In just the last ten years, we’ve experienced some of the most devastating and costliest natural disasters in our country’s history—from Hurricane Katrina to Hurricane Sandy to Hurricane Ike. Some of these natural disasters have been so unexpected and so unusual, that no one would expect a company to reasonably anticipate that they would happen. Indeed, no one can control Mother Nature. However, there are natural events that occur with such frequency in certain areas of the country, such as earthquakes, tornados, and hurricanes, that there is sentiment that boards need to consider how to respond to these crises. These events can cause all kinds of disruptions—widespread black-outs, infrastructure damage, and widespread internet and/or communication outages. Some of these events may be catastrophic. Others may be less dramatic. But, we all know that they can be severely disruptive and costly to companies, their employees, and shareholders.

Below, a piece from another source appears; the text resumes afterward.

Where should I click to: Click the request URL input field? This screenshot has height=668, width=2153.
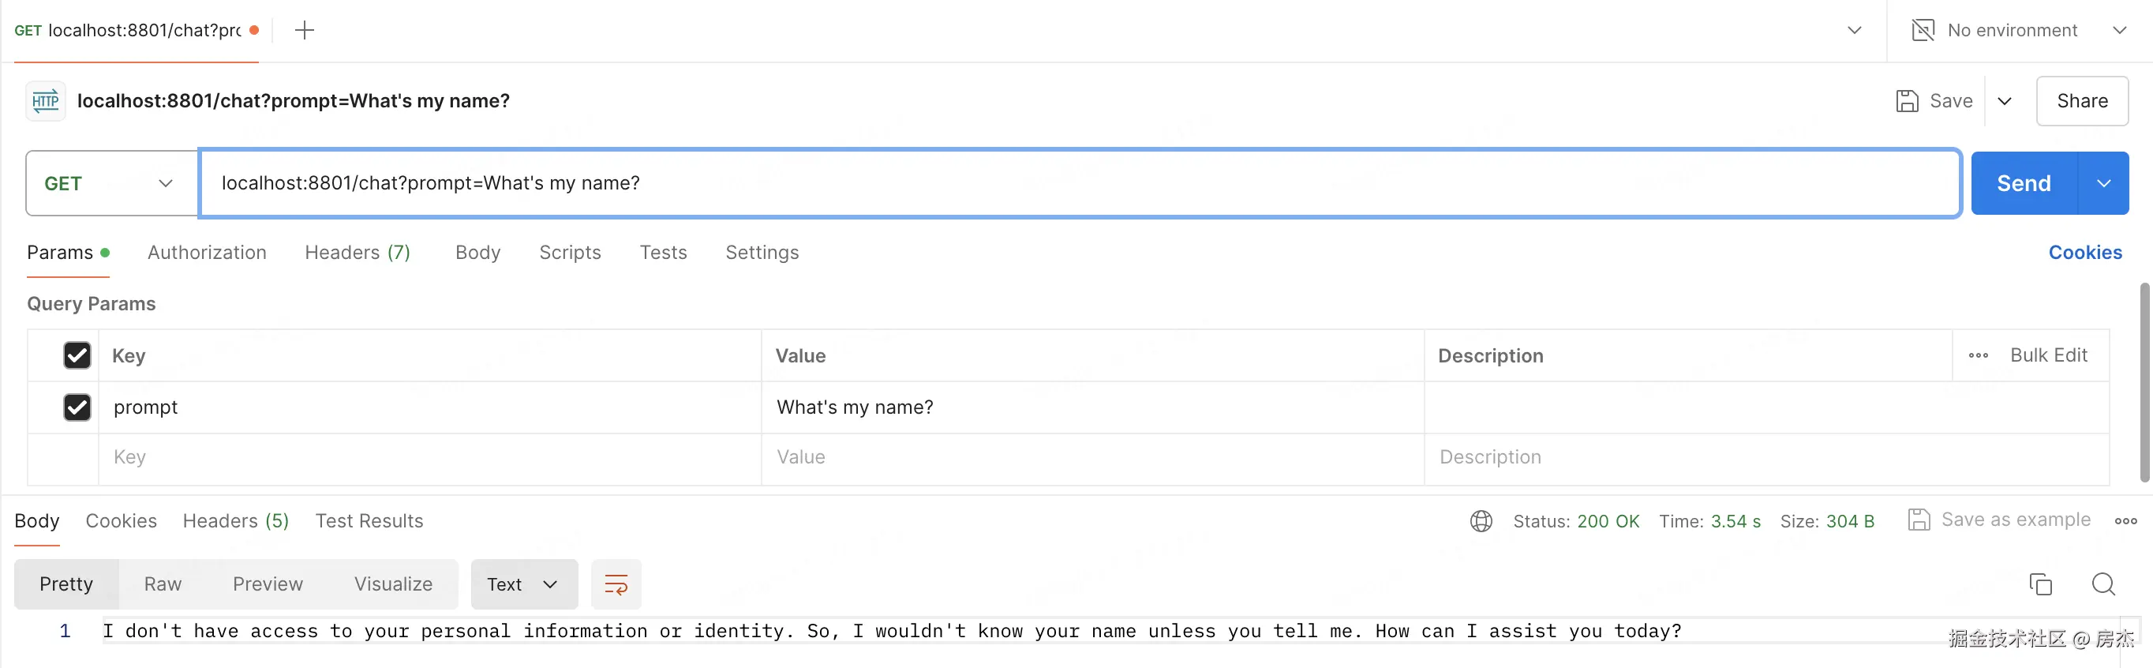[1078, 184]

Crisis events can also be man-made, such as accounting scandals and other serious regulatory violations, product defects, or even terrorist attacks. Although some man-made crises could be considered “black swans” because no one would reasonably expect them to occur, others are, unfortunately, all too common and thus reasonably foreseeable. Examples of foreseeable man-made crises might include, depending on the industry, oil spills, automobile recalls, and outbreaks of foodborne illnesses. To this list, of course, you can add cyber-attacks. Ultimately, each company and industry faces its own unique risks that are foreseeable, and therefore worthy of any prudent board’s attention.

As the spectrum of risks that companies face has increased, so has the recognition among boards that risk management is integral to every aspect of a company’s long-term well-being—and that risk management is applicable to both natural disasters and man-made events. Traditionally the purview of company management, the overall supervision of risk management has gradually become part of board agendas. Indeed, in 2009, the Commission encouraged this shift by requiring companies to disclose their boards’ role in enterprise risk oversight. While the Commission intentionally did not mandate a specific risk oversight role, it did note that “risk oversight is a key competence of the board.”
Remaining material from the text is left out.